REQUIRED WORK
Copy the listing lines exactly, starting with the line containing "This screenshot has width=1212, height=544." and going on through the last line of the listing.
-------
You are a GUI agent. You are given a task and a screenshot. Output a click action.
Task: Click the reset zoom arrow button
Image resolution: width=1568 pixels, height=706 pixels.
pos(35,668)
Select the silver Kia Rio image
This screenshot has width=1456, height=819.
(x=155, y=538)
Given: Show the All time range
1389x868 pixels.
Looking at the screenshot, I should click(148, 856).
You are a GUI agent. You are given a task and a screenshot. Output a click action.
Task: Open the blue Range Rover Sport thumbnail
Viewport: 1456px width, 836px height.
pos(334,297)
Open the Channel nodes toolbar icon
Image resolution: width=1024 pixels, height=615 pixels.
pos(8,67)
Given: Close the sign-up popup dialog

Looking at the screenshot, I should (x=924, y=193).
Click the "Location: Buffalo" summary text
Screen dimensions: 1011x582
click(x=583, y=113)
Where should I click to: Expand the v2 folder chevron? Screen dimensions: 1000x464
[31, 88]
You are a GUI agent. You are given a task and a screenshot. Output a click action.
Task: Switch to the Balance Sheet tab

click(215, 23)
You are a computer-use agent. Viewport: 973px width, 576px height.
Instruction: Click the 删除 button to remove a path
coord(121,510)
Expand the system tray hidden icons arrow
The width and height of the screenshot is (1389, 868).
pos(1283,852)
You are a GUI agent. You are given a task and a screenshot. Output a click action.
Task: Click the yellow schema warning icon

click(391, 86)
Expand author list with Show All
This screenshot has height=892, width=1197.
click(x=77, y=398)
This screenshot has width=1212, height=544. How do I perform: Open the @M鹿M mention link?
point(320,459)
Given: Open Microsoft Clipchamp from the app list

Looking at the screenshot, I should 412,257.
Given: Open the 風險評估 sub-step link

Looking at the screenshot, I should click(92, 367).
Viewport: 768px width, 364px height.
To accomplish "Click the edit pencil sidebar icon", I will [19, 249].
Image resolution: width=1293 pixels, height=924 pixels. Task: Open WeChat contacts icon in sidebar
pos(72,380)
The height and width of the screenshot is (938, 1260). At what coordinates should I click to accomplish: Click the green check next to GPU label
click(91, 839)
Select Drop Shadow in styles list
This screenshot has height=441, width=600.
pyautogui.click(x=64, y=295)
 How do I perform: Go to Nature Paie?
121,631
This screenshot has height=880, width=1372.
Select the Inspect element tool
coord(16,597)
-------
SOLUTION BELOW
This screenshot has width=1212, height=544. How do I perform: Open the @M鹿M mention link?
point(320,459)
Given: Open Microsoft Clipchamp from the app list

Looking at the screenshot, I should 412,257.
Given: Open the 風險評估 sub-step link

Looking at the screenshot, I should click(92, 367).
Viewport: 768px width, 364px height.
To accomplish "Click the edit pencil sidebar icon", I will [19, 249].
Image resolution: width=1293 pixels, height=924 pixels. Task: Open WeChat contacts icon in sidebar
pos(72,380)
The height and width of the screenshot is (938, 1260). At what coordinates should I click to accomplish: Click the green check next to GPU label
click(91, 839)
Select Drop Shadow in styles list
This screenshot has height=441, width=600.
pyautogui.click(x=64, y=295)
 How do I perform: Go to Nature Paie?
121,631
This screenshot has height=880, width=1372.
Select the Inspect element tool
coord(16,597)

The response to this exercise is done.